At 5 a.m. Wednesday, Iraqi army and American troops moved into the Sunni stronghold to launch targeted raids in a third bid this month to clear the neighborhood of militants. Armored vehicles massed along Haifa Street, where a median with trees separates four lanes of traffic lined by tall apartment houses built by Saddam Hussein for loyalists and dissidents from other Arab countries, mainly Syria.

The U.S.-Iraqi force faced fierce resistance from insurgents using hand-grenades, rocket-propelled grenades and small arms from the high-rises, the American military said. The explosions were so loud they could be heard across the capital. Black smoke rose from the area, located on the west bank of the Tigris River about a mile north of the Green Zone, site of the U.S. and British embassies as well as the Iraqi government headquarters.

U.S. Deaths

As of Wednesday, at least 3,067 members of the U.S. military have died since the beginning of the Iraq war in March 2003, according to an Associated Press count.

At one point, U.S. and Iraqi forces rushed into an office building on the edge of Haifa Street and told all the employees to go home as they fanned out and sent snipers to the roof, according to Jabbar al-Mashhadani, a Cultural Ministry spokesman.

The U.S. military said the combined force in the operation, dubbed Tomahawk Strike II, detained seven suspected insurgents and seized heavy weapons, including many rocket-propelled grenades, anti-tank rounds and 155 mm artillery rounds.

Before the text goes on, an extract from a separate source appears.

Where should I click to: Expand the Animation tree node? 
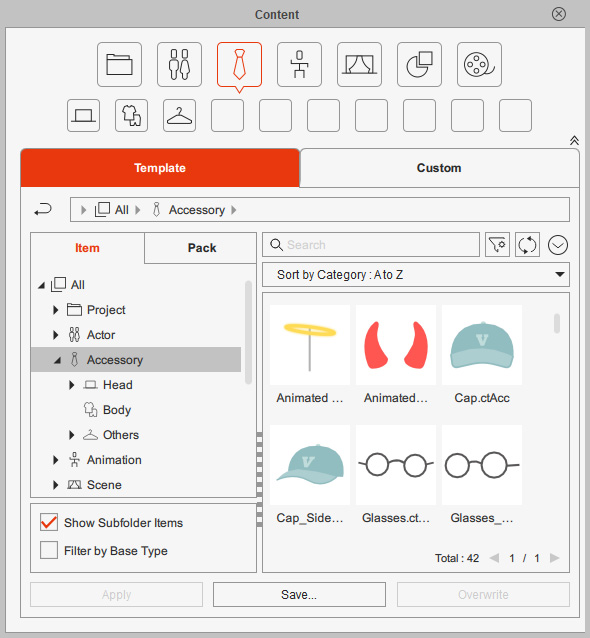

The Iraqi Defense Ministry said 30 insurgents were killed and 27 captured, including four Egyptians and a Sudanese.

At least one civilian was killed and seven were wounded, hospital and police officials said.

The military reported separately that an American soldier was killed Wednesday in clashes near the city's center, but officials declined to give more specifics or say whether the death was connected to the Haifa Street fighting. Two U.S. Marines also were reported killed on Tuesday during combat in Anbar province, the military said.